§ **Your objective**
In the entries below, find the line with "Open the dropdown" and the line with "This screenshot has width=1344, height=750.". Return those two lines and all lines between them, exactly.
Data section section start
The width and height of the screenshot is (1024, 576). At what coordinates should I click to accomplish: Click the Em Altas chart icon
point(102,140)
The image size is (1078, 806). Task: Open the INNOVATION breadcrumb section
Data section section end
Data section section start
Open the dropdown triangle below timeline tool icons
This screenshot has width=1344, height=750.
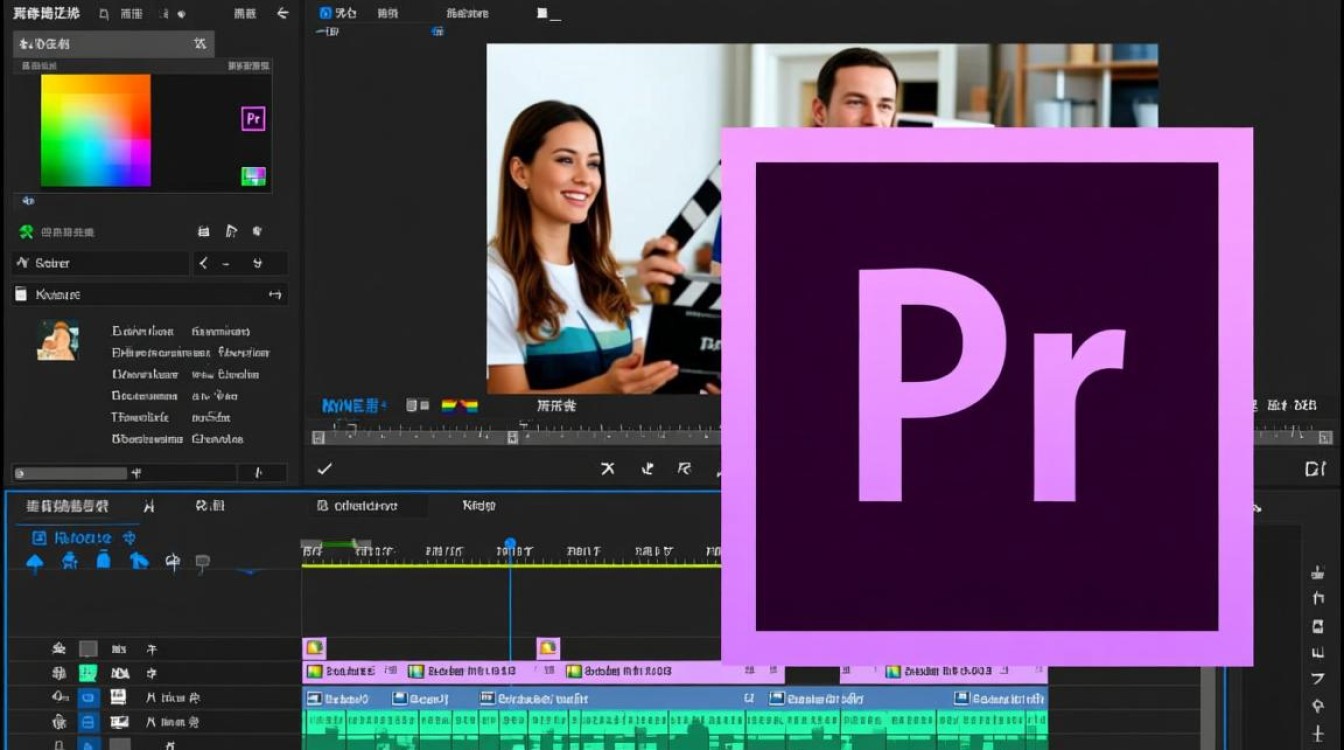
Data section section end
§ **Solved problem**
Open the dropdown triangle below timeline tool icons
This screenshot has width=1344, height=750.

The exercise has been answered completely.